The sources argued that Pompeo’s unwillingness to lend support to Yovanovitch added significantly to McKinley’s decision to resign last week.
In his resignation letter addressed to staff, McKinley said that the decision on resignation was personal, saying he was “leaving the Department to pursue other opportunities, wherever they may lead."
He testified before the three House committees which are currently dealing with an impeachment probe against President Donald Trump.
In particular, they are probing the Trump-Zelensky phone call and efforts by Trump’s personal lawyer Rudy Giuliani's to push for Yovanovitch's ouster.
McKinley’s testimony came after Yovanovitch asserted that she had been removed in May because of Trump’s pressure and “a concerted campaign" against her.
She testified that Deputy Secretary of State John Sullivan informed her about the fact that Trump had lost confidence in her, and that the State Department had "been under pressure from the President to remove me since the summer of 2018.”
Yovanovitch attributed her ouster to “unfounded and false claims by people with clearly questionable motives,” in an apparent nod to Giuliani and his associates.

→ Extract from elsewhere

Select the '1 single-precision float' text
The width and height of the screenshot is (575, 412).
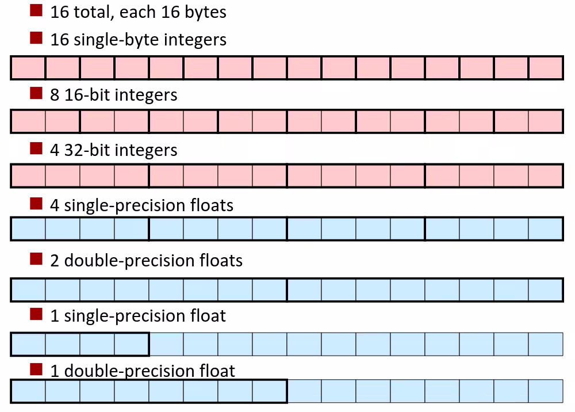(x=138, y=316)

“With respect to Mayor Giuliani, I have had only minimal contacts with him - a total of three that I recall. None related to the events at issue. I do not know Mr. Giuliani's motives for attacking me. But individuals who have been named in the press as contacts of Mr. Giuliani may well have believed that their personal financial ambitions were stymied by our anti-corruption policy in Ukraine,” The New York Times and The Washington Post quoted her as saying in a statement during the testimony.
During his conversation with Ukrainian counterpart Volodymyr Zelensky in July, Trump called Yovanovitch "bad news," according to the transcript of the call earlier released by the White House.
The Democrats used the Trump-Zelensky call as a pretext to announce an impeachment inquiry against the US President who is accused of pilling pressure on Zelensky so that he could investigate corruption allegations against former US Vice President Joe Biden and his son Hunter. Trump denies the allegations, labeling the impeachment proceedings as “witch hunt garbage.”